Dataset entries:
<<<<
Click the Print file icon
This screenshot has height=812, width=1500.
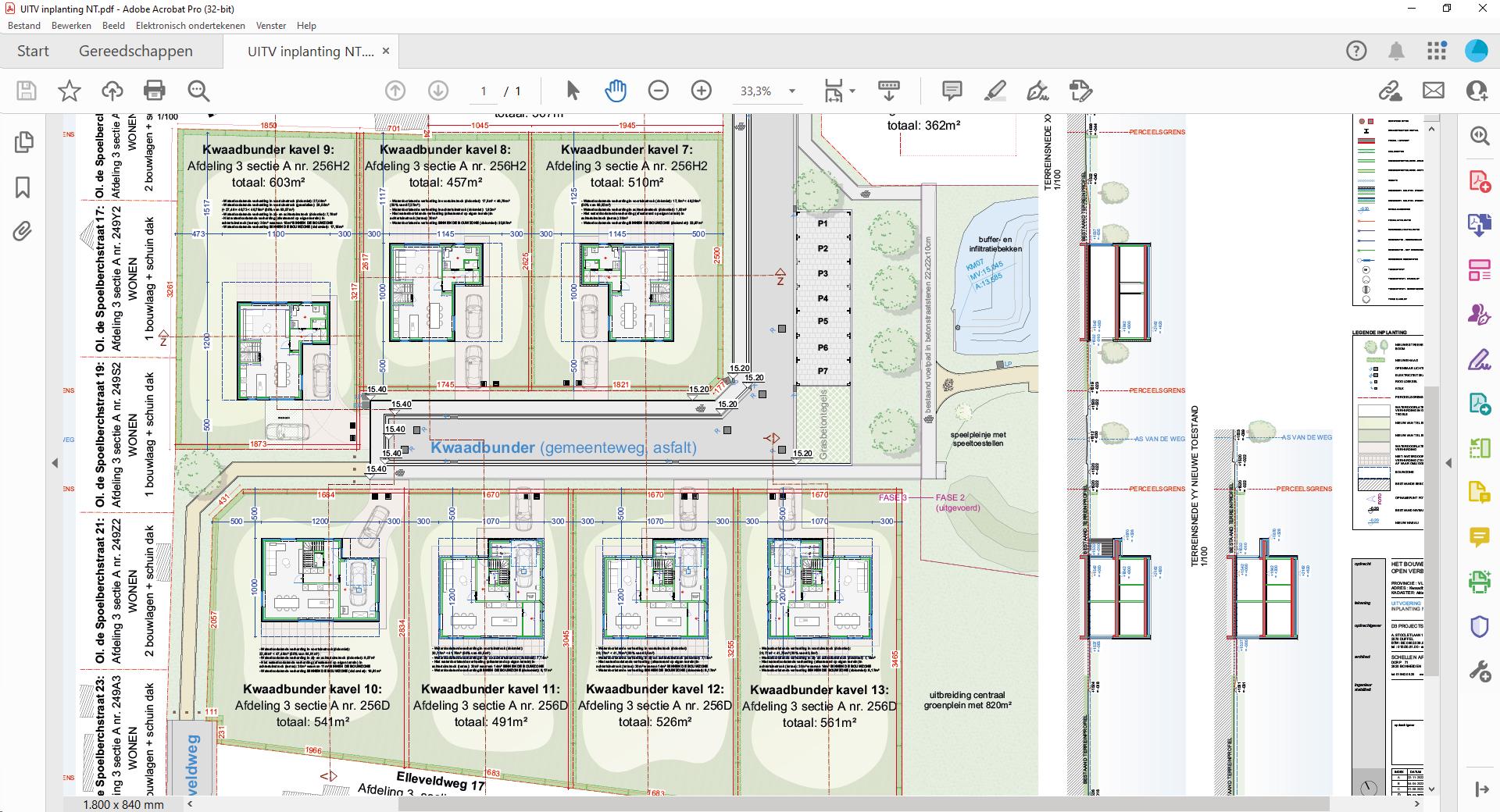155,91
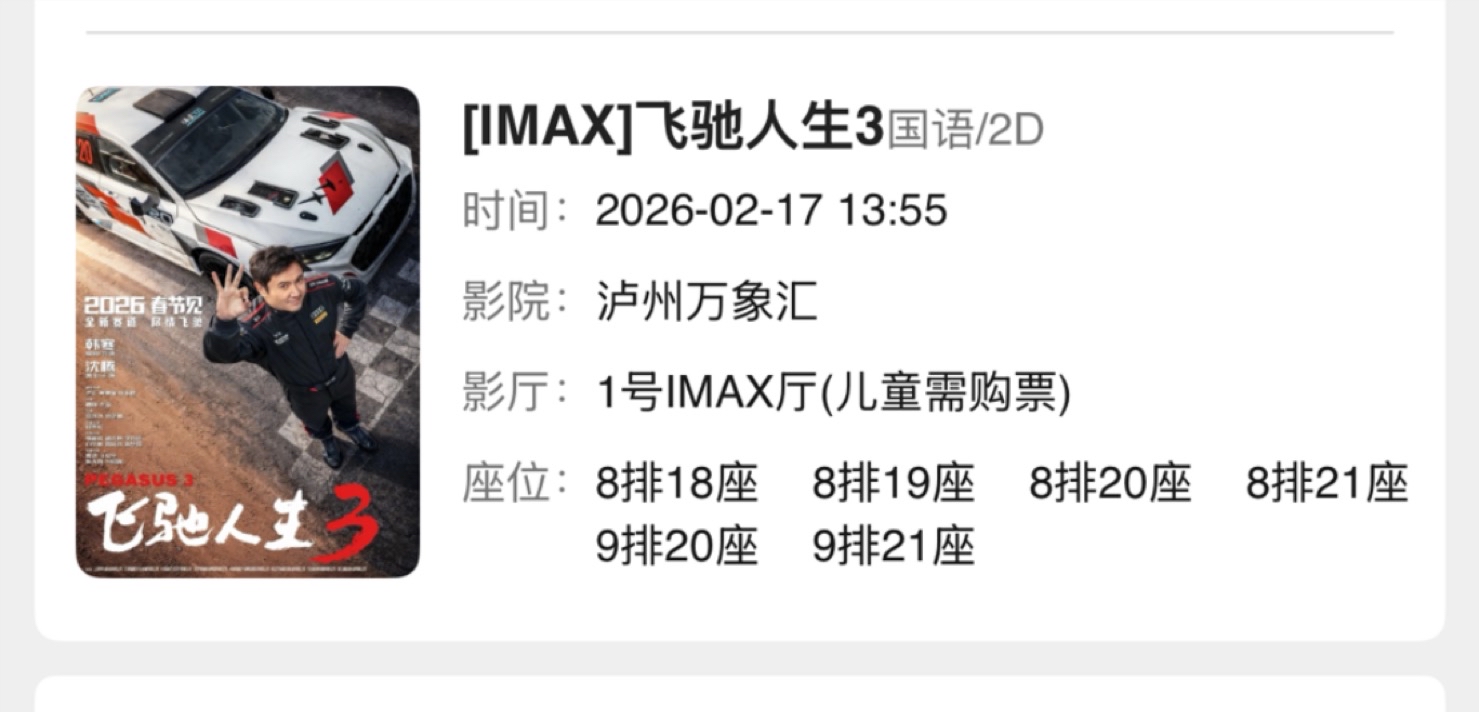The width and height of the screenshot is (1479, 712).
Task: Select seat 8排18座
Action: [x=677, y=485]
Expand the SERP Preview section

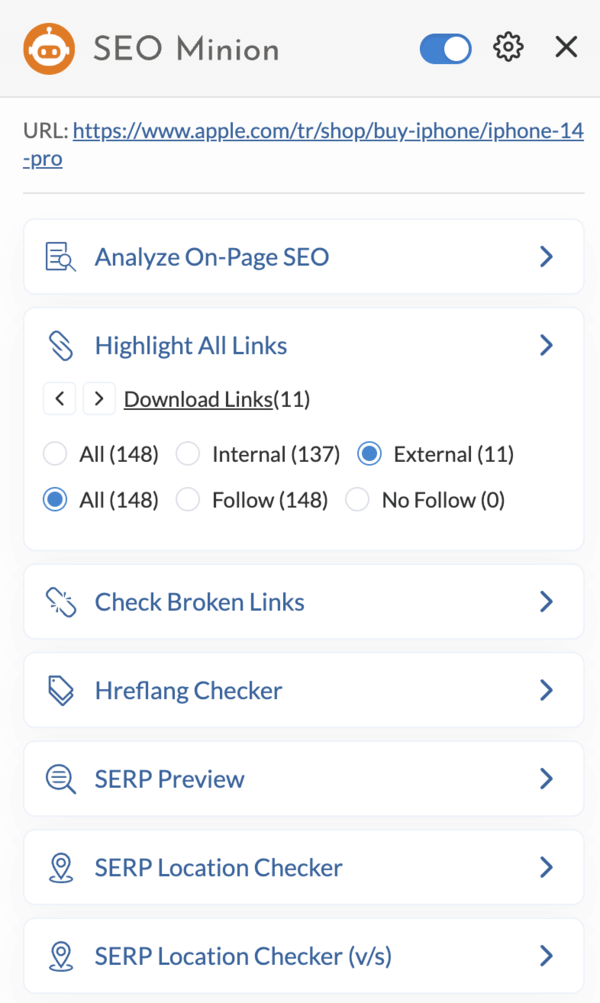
>>>>
■ Exercise goal
When you copy the entries, keep every word exactly as it stands and drop any pictures.

■ Response to this task
Click the Print file icon
This screenshot has height=812, width=1500.
155,91
The width and height of the screenshot is (1479, 712).
Task: Select seat 8排18座
Action: [x=677, y=485]
Expand the SERP Preview section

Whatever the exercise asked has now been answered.